[Collected data entries]

========================================================================

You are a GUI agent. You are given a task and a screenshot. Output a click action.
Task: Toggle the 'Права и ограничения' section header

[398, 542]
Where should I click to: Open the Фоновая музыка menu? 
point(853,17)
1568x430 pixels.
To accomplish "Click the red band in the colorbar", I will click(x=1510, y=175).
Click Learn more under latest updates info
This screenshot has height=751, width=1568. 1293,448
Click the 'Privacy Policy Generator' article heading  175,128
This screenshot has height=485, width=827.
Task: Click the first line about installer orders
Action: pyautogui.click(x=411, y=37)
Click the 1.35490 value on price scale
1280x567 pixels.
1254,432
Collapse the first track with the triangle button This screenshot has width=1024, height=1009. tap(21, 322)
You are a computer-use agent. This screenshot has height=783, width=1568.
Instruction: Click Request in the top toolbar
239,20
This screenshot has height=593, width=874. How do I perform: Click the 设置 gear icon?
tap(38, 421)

========================================================================

The task »
Show every line above in which the word "agent" is found.

Task answer »
You are a GUI agent. You are given a task and a screenshot. Output a click action.
You are a computer-use agent. This screenshot has height=783, width=1568.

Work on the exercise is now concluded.